И снова сверлила мозг мысль: хорошо ли спрятал? И еще: куда метнется Тариэл? Каков будет его первый шаг?
Знал, что удар ему нанес сильнейший — по тому участку шейно-спинного позвоночника, который особо чувствителен. Обыкновенно это приводит к временному параличу, человек месяц или два с трудом ходит, не может повернуть голову, и в то же время на теле у него даже не остается синяка. Куда пойдет с такой травмой, как объяснит?..

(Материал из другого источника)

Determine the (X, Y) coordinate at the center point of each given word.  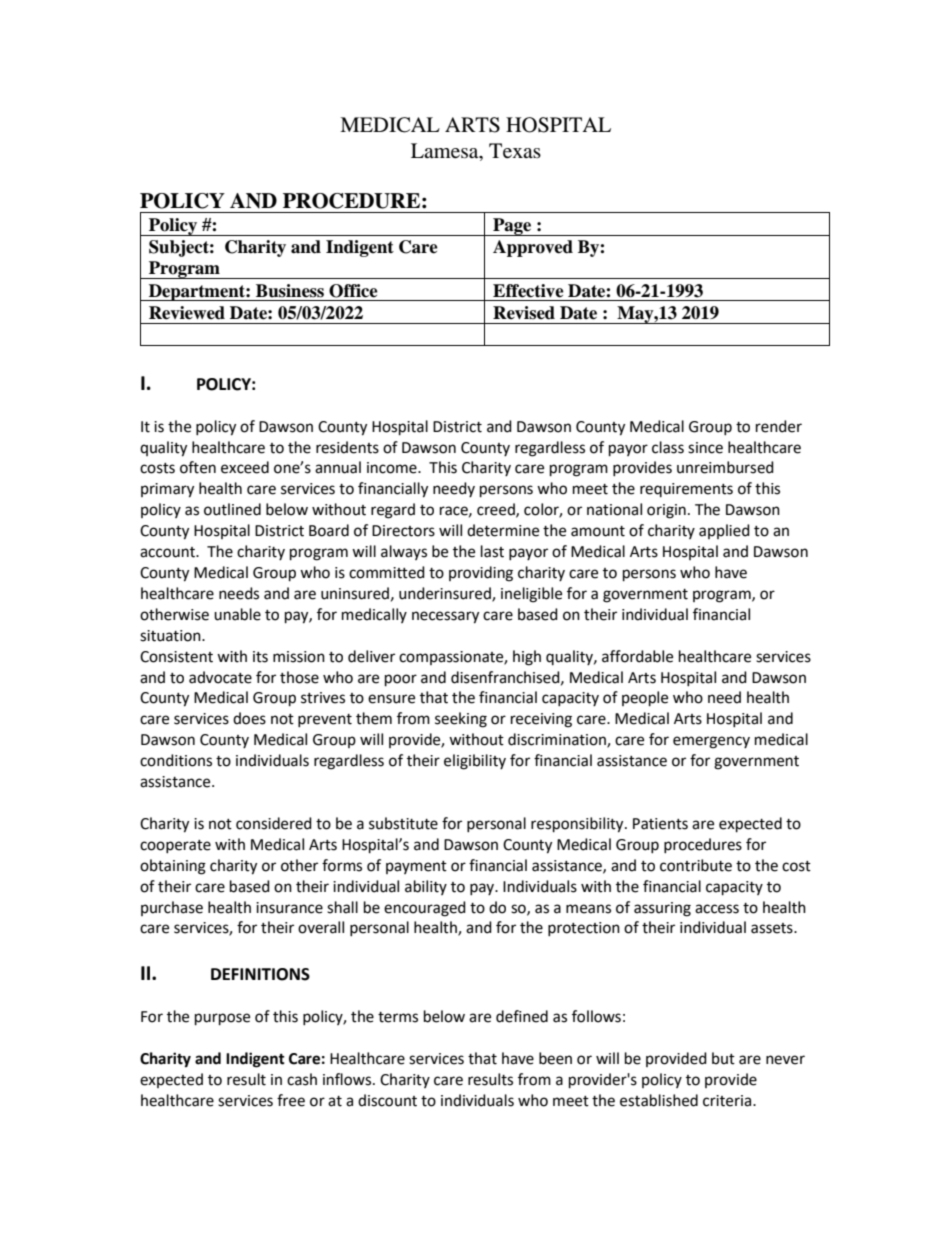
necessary (445, 617)
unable (237, 614)
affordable (637, 656)
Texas (515, 151)
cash (302, 1079)
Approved (533, 248)
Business (290, 291)
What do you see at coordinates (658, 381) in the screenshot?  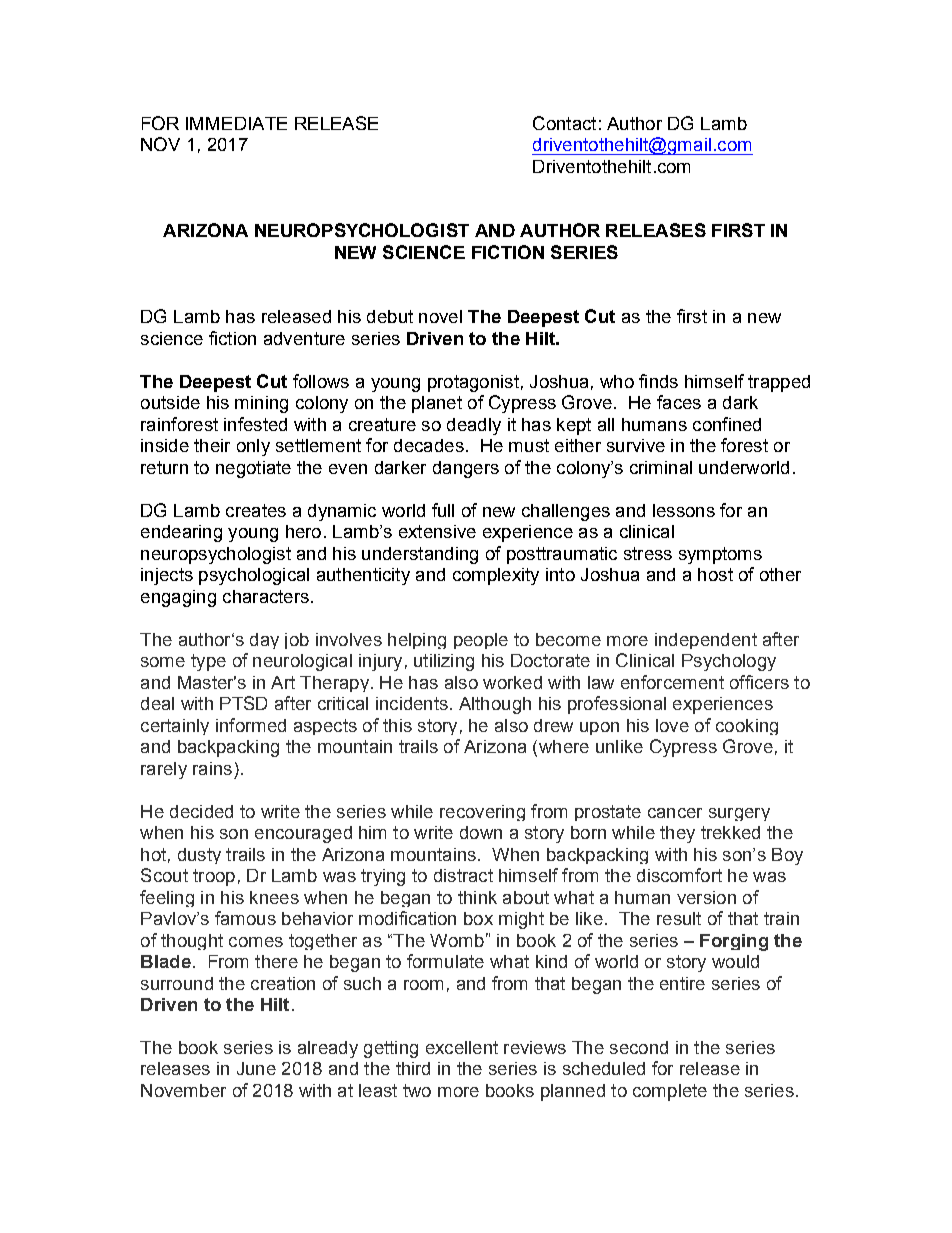 I see `finds` at bounding box center [658, 381].
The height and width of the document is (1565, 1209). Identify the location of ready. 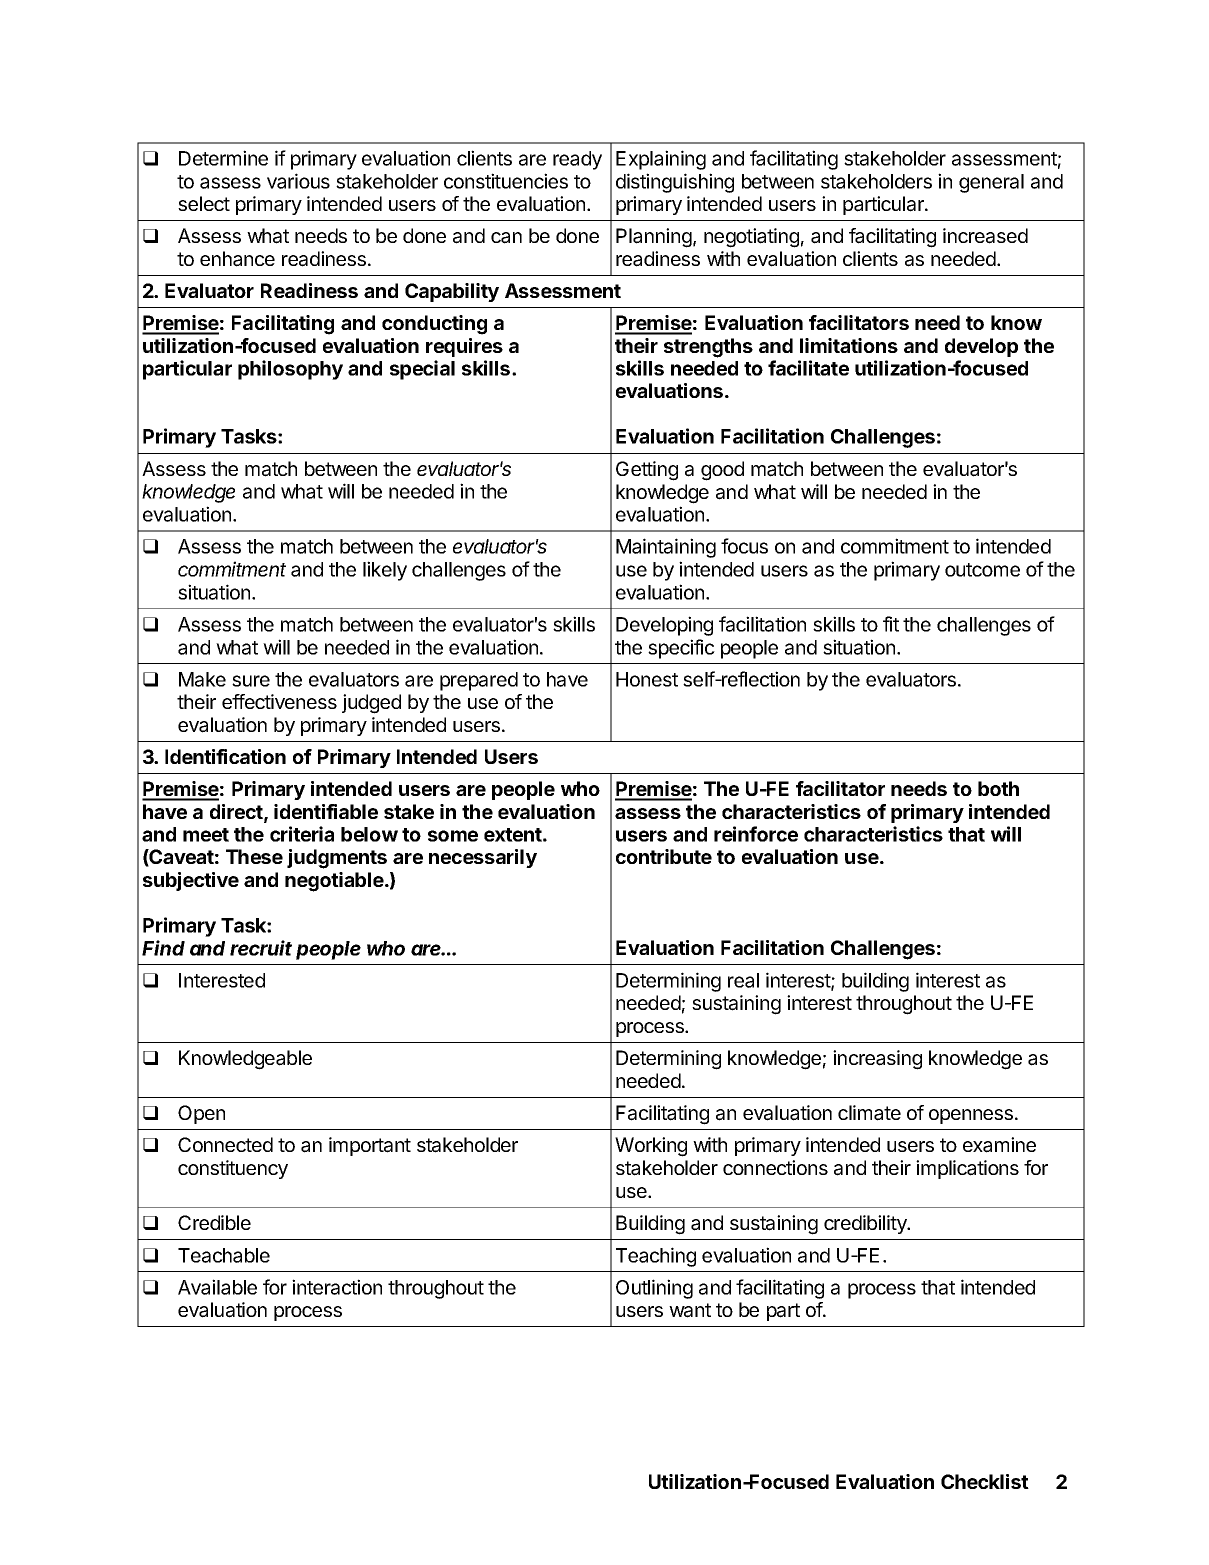
(577, 160).
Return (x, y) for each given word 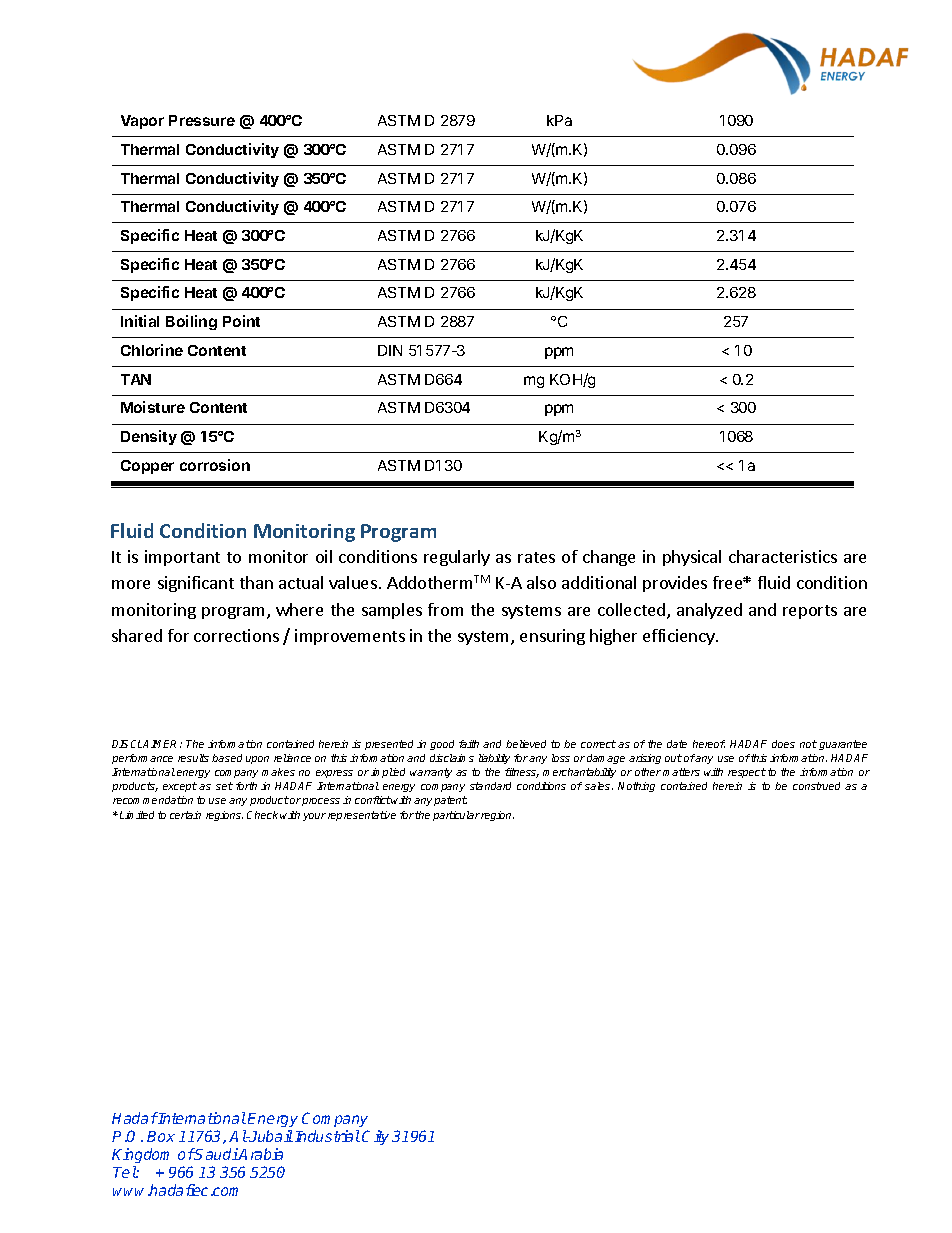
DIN (390, 350)
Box (161, 1136)
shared (137, 635)
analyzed (709, 611)
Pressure (202, 120)
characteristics (783, 556)
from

Пытался представить сцену: Тариэл приходит в милицию или к прокурору, делает официальное заявление. Но тогда он вынужден сам признаться в том, что были пистолет, кинжал, драгоценности… И в том, как они очутились у него. Ведь это равносильно саморазоблачению, явки с повинной. Уж чего-чего, а этого-то кавказский волк не сделает.
С «Волгой» не расставался, приехал на ней в отделение, поставил во дворе у большой липы, на виду у сотрудников. Полковник Старрок вызвал майора.
— Твоя машина? — показал на «Волгу».
— Моя, — лениво ответил Костя. И стоял вальяжно, не так, как служаки, которые едят глазами начальство.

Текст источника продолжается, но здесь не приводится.